In November 2011, the department was beset with security and safety deficiencies, and Gov. Nathan Deal announced the appointment of Buckner, a career law enforcement officer, to the top job. The same day may have been the department’s worst: an inmate was beaten to death in Augusta’s youth detention center.

“I will be moving forward with my retirement from the state of Georgia,” she said at an Oct. 3 Board of Juvenile Justice meeting. Her departure is effective Nov. 1.

“I have been appointed by the Conasauga Judicial Circuit to take the role of chief magistrate in Murray County,” she said. Buckner had been scheduled to retire a year ago when Deal appointed her.

She came to the DJJ from the State Board of Pardons and Paroles. Before that, she was executive director of the Governor’s Criminal Justice Coordinating Council, preceded by a career at the GBI.

“I want to thank the commissioner for her work at a time when the agency was in dark days …” board Secretary Sandra Heath Taylor told the meeting.

“They have really been placing her in the hot spot to get everything running right and she has done that,” Bibb County Juvenile Court Judge Quintress Gilbert commented.

Compared to a year ago, the department is more stable, Buckner said. And staff can have more confidence in the tools and training at their disposal to do their jobs.

“For example, in our secure facilities, our folks are now in identifiable uniforms that are illustrating their authority as juvenile correctional officers,” she said.

On the training side, “we had correctional officers that didn’t know what gang signs meant … had no idea if they were gang signs, what they meant, what sort of groups that they had.”

Intelligence on gang membership was not being fed up the chain of command either. For example, if Court Services — staff working in intake, case management and other services — noted gang-affiliated tattoos on a young person, “a lot of times that information was not being forwarded when they went into our secure facilities.”

“Especially when you had competing gangs in the same facility,” that’s dangerous, Buckner said.

Contraband in secure facilities has “lessened tremendously” in the last year, Buckner noted: fewer homemade tattoo guns, cell phone charges and unauthorized food and clothes.

She said it’s because youth are now aware of the consequences of their behavior.

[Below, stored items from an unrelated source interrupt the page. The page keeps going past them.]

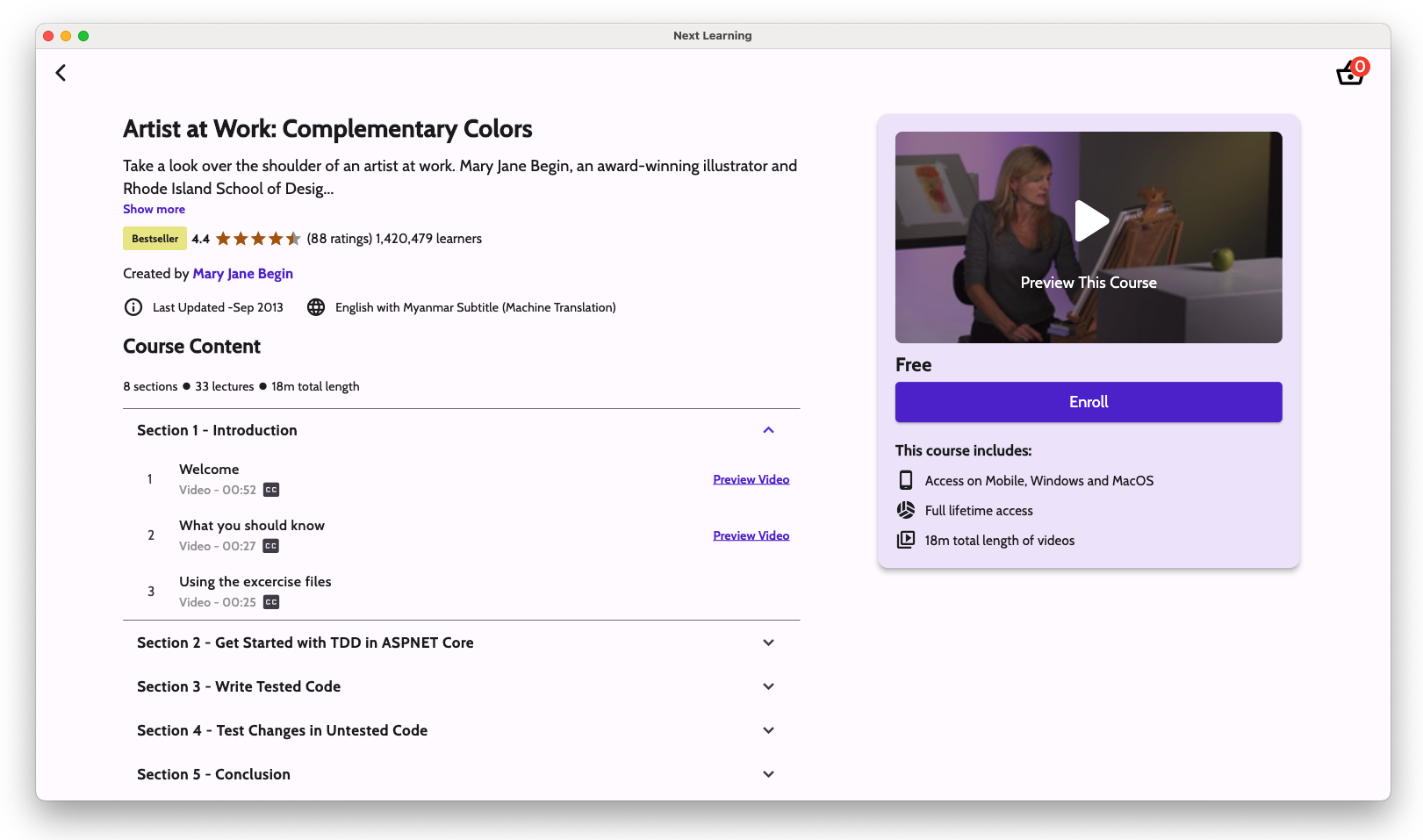Click the mobile device access icon

(x=905, y=480)
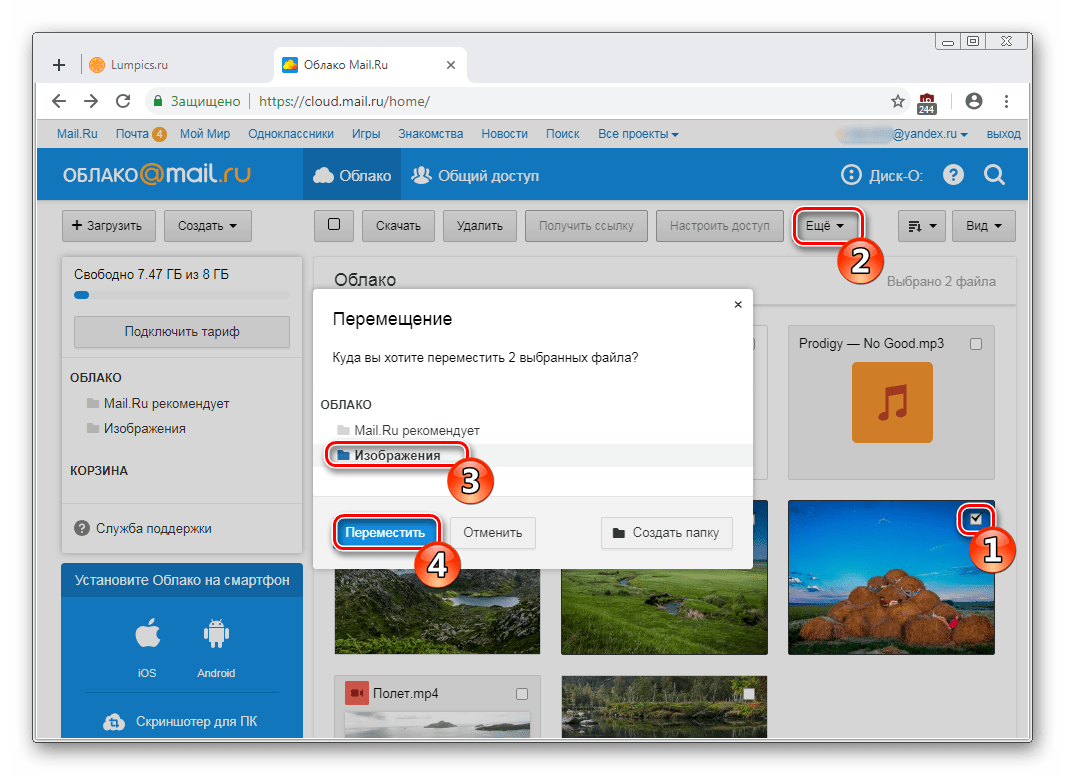
Task: Close the Перемещение dialog with X
Action: pos(738,304)
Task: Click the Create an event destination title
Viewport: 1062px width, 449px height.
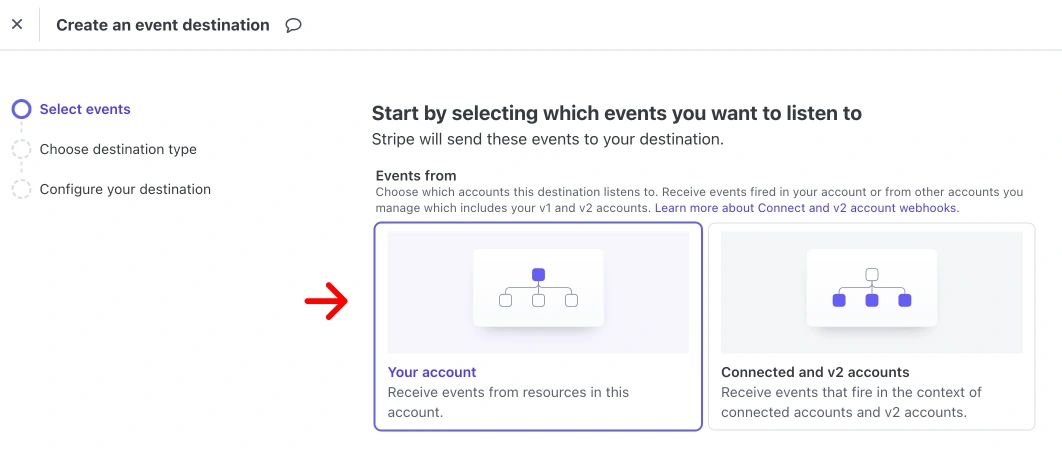Action: 163,25
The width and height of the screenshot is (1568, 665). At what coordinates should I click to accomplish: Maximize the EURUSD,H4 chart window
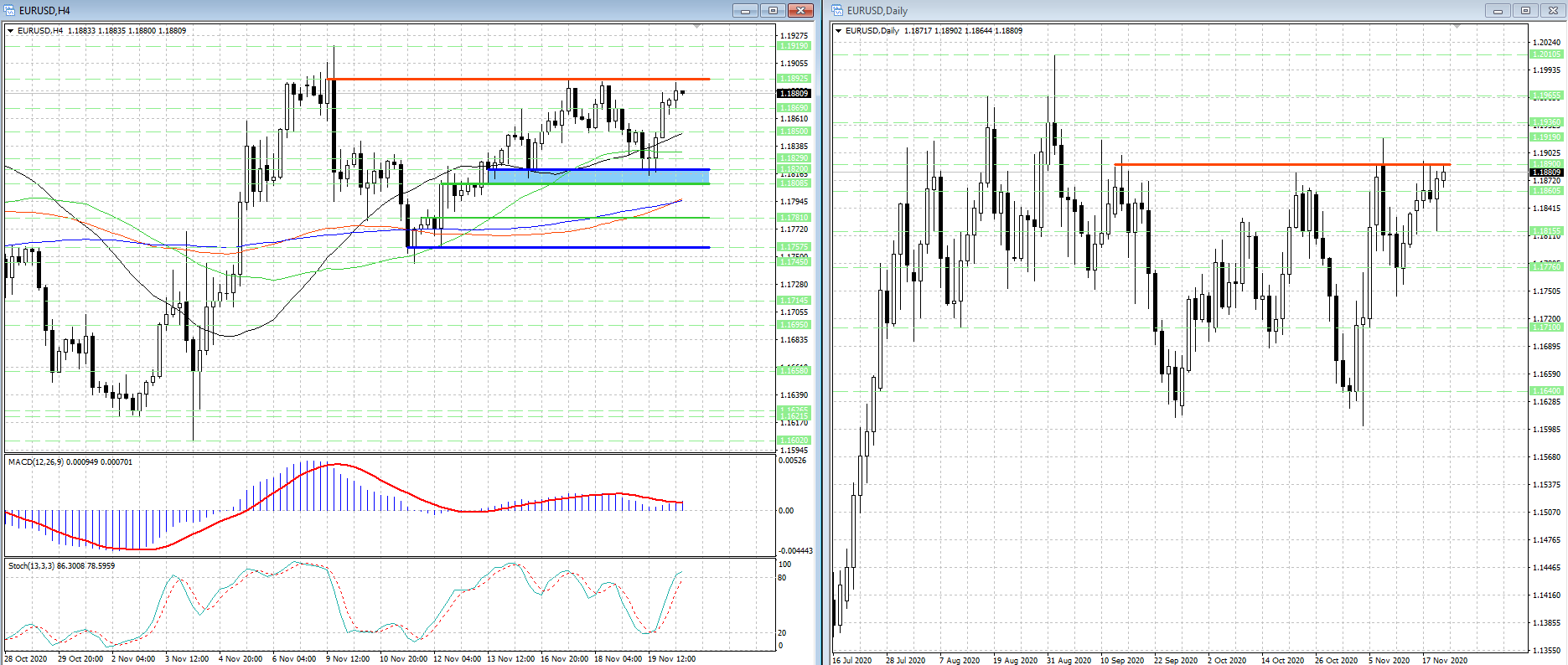tap(773, 11)
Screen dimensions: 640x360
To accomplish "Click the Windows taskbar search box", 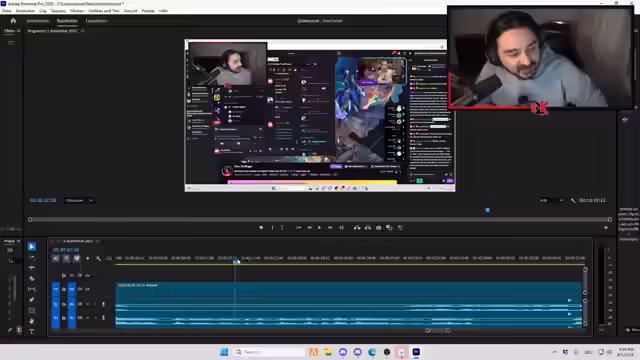I will tap(269, 352).
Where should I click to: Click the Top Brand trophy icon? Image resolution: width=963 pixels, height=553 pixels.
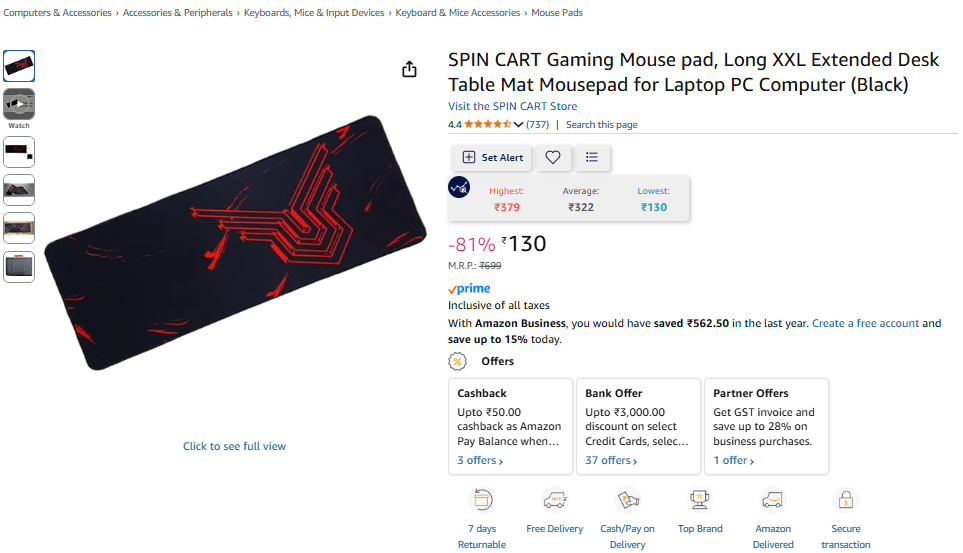click(x=700, y=500)
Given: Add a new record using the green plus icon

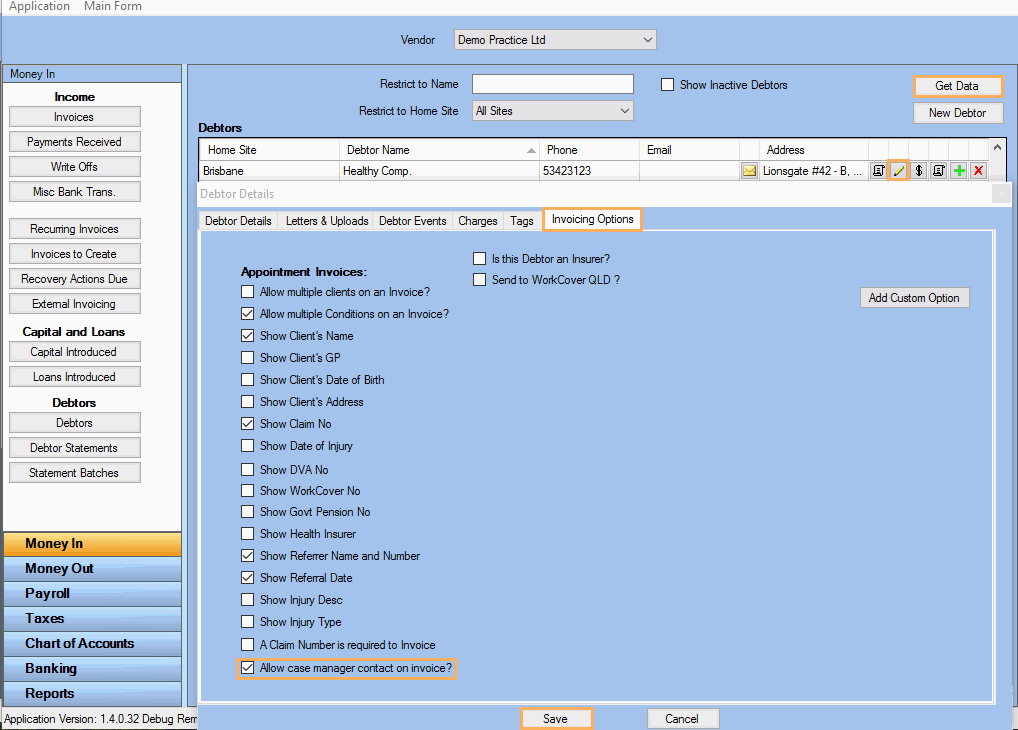Looking at the screenshot, I should pos(959,171).
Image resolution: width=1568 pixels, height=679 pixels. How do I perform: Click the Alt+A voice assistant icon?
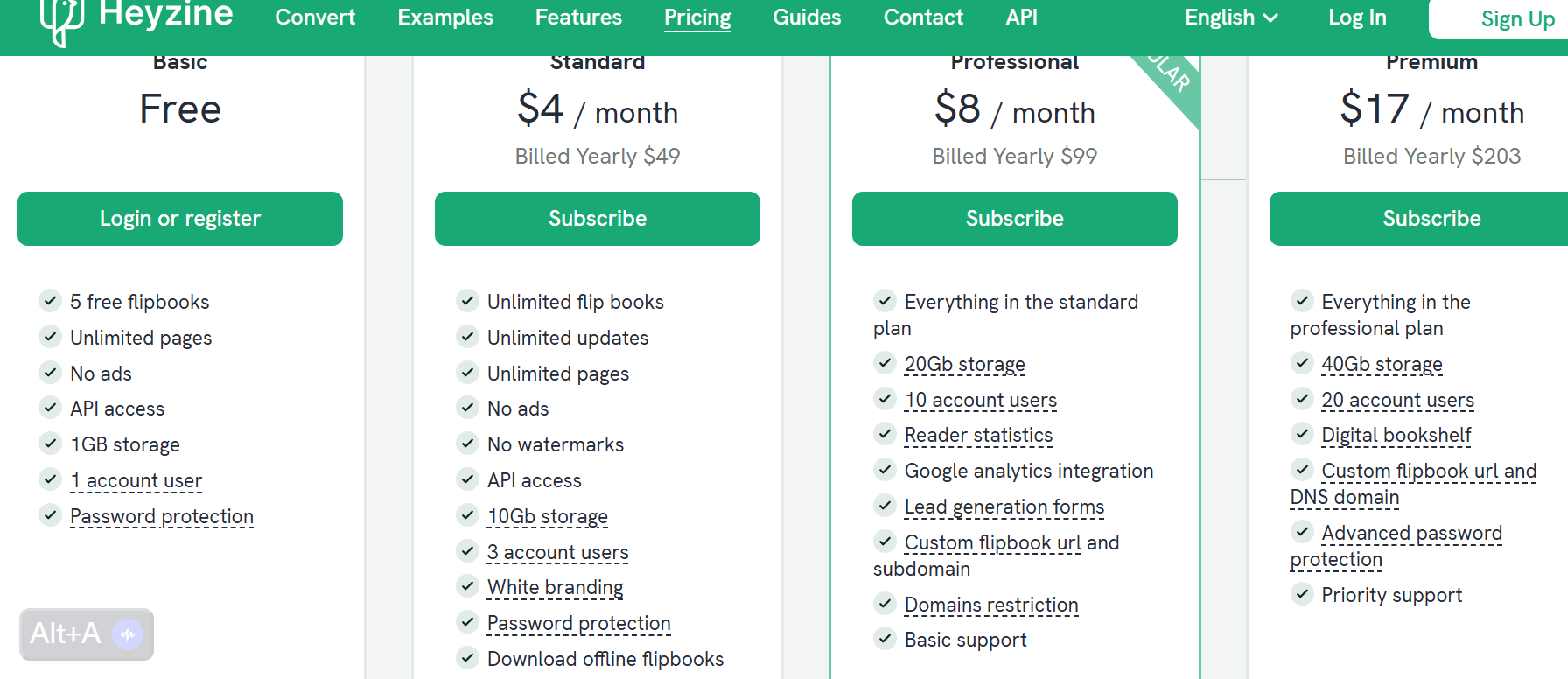coord(128,634)
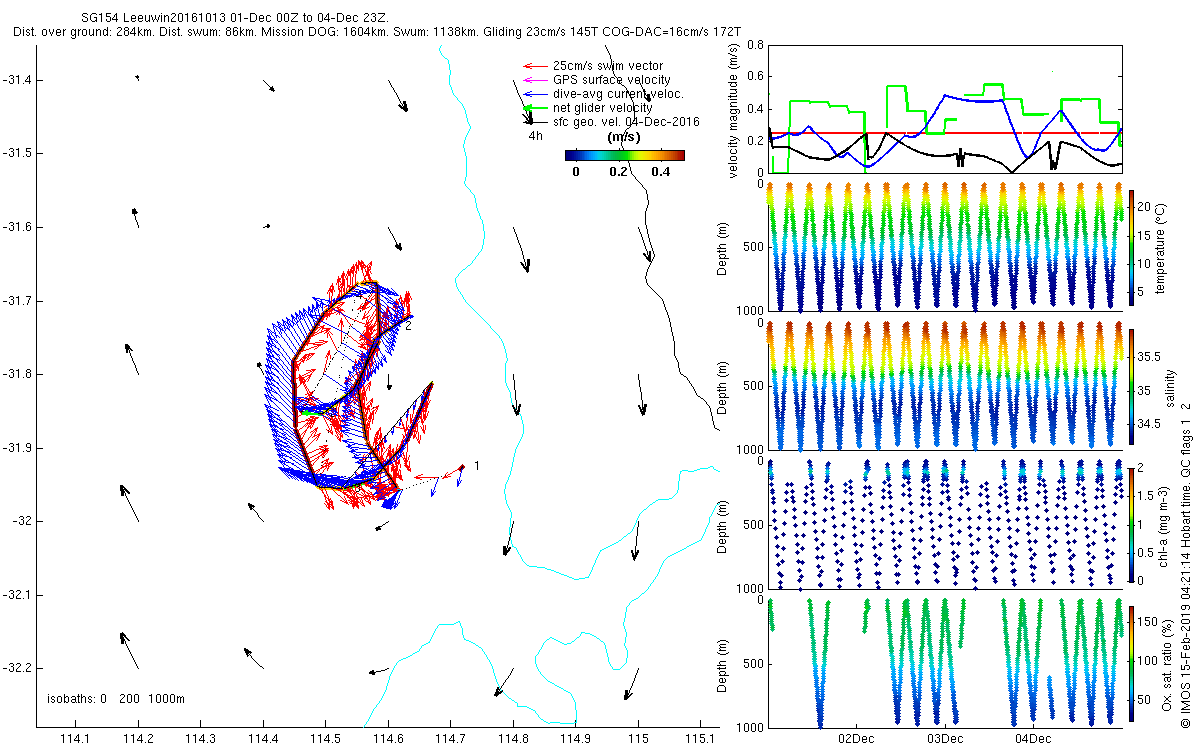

“Now they are told right from the start when they come in to a secure facility … that they will be held accountable both for their positive behaviors as well as for their problematic behavior.” There’s a reward system now in place, doling out privileges as simple as staying up later to watch TV or for breaking the rules, being placed in an area for a cool-down.

A program of building security upgrades is expected to be finished by the end of the year, things like more fencing, outside lighting and better doorlocks. Even the shower stalls are changing. Old-style stalls had pieces that could be chipped off and used for self-harm or as a weapon.

As for the rule book, Buckner said when she arrived there were “hundreds” of policies and procedures that were past the time they needed to be renewed or revised. A new website lists the most recent few dozen changes.

Also newly available via computer are kids’ DJJ school records. Previously, schools on the outside waited so long for paper DJJ school records that it delayed them getting into class. Now receiving schools can see what they need online.

The person who replaces Buckner is dealing with a very different population than just five or six years ago, a population under tighter supervision since her tenure began.

Both budget cuts and renovations at different facilities are contributing to a buildup of designated felons — the most violent, serious offenders — at facilities designed for short-term, less risky inmates.

Thus those less risky kids “are backing up into the community because our friends in the judicial community realize we’re at full capacity just dealing with the designated felons,” explained Buckner.

It’s up to the governor to name a permanent replacement for her.

The board unanimously elected chair Avery Niles, warden of the Hall County Correctional Institution as interim commissioner, effective from Buckner’s departure.